What is being asked: Reproduce word for word the stretch of the processor instruction set notes from "The operand is the address" through "(conditional and unconditional)".

Processor Instruction Set

Answer 31

Set of instructions, that work with a specific processor

Question 32

Instructions consist of an ____ and one or more ____

Answer 32

Opcode, operands (value, memory address or register)

Question 33

Immediate Addressing

Answer 33

The operand is the datum

Question 34

Direct Addressing

Answer 34

The operand is the address of the datum (address could be either main memory or register)

Question 35

Basic Machine-Code Operations (7, 1:2, 1)

Answer 35

• Load
• Add
• Subtract
• Store
• Branching (conditional and unconditional)
• Compare
• Logical bitwise operations (AND, OR, NOT, XOR)
• Logical:
  • Shift left
  • Shift right
• Halt

Question 36

Load

Answer 36

Loads a value stored in a memory location into a specified register

Question 37

Add

Answer 37

Adds a value to another value and stores the results in a specific register

Question 38

Store

Answer 38

Stores a value from a register into a specified memory location

Question 39

Branching – Conditional

Answer 39

Branches to a specific line in the program if a condition is met. The possible conditions are equal to, not equal to, greater than and less than. A label is required to know where to jump to

Question 40

Branching – Unconditional

Answer 40

Branches to a specific line in the program. A label is required to know where to jump to

Question 41

Compare

Answer 41

Compares two operands. The results is used to perform a conditional branch

Question 42

Logical Bitwise Operator – AND

Answer 42

Performs the AND operation on the stored binary values

Question 43

Logical Bitwise Operator – OR

Answer 43

Performs the OR operation on the stored binary values

Question 44

Logical Bitwise Operator – NOT

Answer 44

Performs the NOT operation on the stored binary value

Question 45

Logical Bitwise Operator – XOR

Answer 45

Performs the XOR operation on the stored binary values

Question 46

Logical – Shift Left

Answer 46

Shifts a binary value left by the number of spaces in the operand (n). This multiplies the number by 2ⁿ

Question 47

Logical – Shift Right

Answer 47

Shifts a binary value right by the number of spaces in the operand (n). This divides the number by 2ⁿ

Question 48

Halt

Answer 48

Stops the execution of the program

Question 49

Factors Affecting Processor Performance (6)

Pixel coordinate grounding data

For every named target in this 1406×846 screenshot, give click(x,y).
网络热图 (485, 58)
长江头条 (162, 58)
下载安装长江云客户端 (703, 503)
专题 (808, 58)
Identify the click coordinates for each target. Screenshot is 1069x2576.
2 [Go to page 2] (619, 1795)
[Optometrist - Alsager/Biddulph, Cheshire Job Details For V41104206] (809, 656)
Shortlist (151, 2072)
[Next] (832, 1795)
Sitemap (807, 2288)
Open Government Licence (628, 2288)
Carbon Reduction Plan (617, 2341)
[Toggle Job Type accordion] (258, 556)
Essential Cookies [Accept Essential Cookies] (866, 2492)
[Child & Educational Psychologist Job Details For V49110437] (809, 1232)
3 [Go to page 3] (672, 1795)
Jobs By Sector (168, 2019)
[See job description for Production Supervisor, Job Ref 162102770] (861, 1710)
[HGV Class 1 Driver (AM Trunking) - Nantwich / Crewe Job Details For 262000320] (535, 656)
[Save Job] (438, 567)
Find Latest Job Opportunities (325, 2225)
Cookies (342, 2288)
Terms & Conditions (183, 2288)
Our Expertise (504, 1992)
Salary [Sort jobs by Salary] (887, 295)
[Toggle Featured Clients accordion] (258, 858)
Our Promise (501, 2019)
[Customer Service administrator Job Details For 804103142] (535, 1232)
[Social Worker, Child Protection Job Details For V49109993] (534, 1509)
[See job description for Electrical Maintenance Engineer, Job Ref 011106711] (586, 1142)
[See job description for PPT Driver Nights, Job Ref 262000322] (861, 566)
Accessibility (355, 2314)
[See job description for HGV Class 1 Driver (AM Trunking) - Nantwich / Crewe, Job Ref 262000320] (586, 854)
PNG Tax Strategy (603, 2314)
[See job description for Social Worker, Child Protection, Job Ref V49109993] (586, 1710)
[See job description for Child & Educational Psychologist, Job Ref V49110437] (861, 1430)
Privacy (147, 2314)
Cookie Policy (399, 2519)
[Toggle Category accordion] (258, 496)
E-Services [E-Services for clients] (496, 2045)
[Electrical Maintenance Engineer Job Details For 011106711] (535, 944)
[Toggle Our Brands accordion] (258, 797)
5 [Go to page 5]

Response to the exercise:
The operand is the address of the datum (address could be either main memory or register)

Question 35

Basic Machine-Code Operations (7, 1:2, 1)

Answer 35

• Load
• Add
• Subtract
• Store
• Branching (conditional and unconditional)